生殖医療と周産期医療の狭間で―Ⅳ

少子化社会にあって
生殖現象の中で妊娠ほど男女間で理解がかけ離れているものはない。有史以来、妊娠は女性を象徴する現象として捉えられてきた。女性の理想的な妊娠時期は25~35歳であり、この時期に分娩できるような社会や職場の環境づくりが大切である。そのためには、高齢妊娠の困難性や危険性を思春期の頃より教育することが重要であり、若い男女にお互いの身体の仕組みを理解してもらうことが必要となる。このような情報が、女性の社会進出や真の意味での男女平等を考える上で、重要な視座を提供することになる。心健やかに産み、安心して子育てや教育ができる成熟した社会の実現なくして、加速する少子化を断ち切ることはできない。

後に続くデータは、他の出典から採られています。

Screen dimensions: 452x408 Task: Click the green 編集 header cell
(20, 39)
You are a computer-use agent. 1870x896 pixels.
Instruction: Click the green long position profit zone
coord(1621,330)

次世代の産出と少子化問題との関連で強調しなければならないことは、男女の生物学的な差異の論議を封じてはならないことである。これはあくまでも男女のからだの仕組みの差異を示しており、差別を意味するものではない。生命の維持や生殖に関する生物学的な仕組みは、種を超えて共通であることは冷厳な事実であり、再認識することが大切である。ヒトは他の動物と異なり予防医学の進歩により平均寿命の延長がみられているが、にもかかわらず生殖年齢の延長を期することはできないのである。男女の身体的差異を十分に理解した上で、個々の自律的な選択が尊重されるべきであることには贅言を要しないが、男女の差異と差別を混同し、男女平等の概念が論じられてはならない。こうした教育に担わるのも産婦人科医の重要な責務なのである。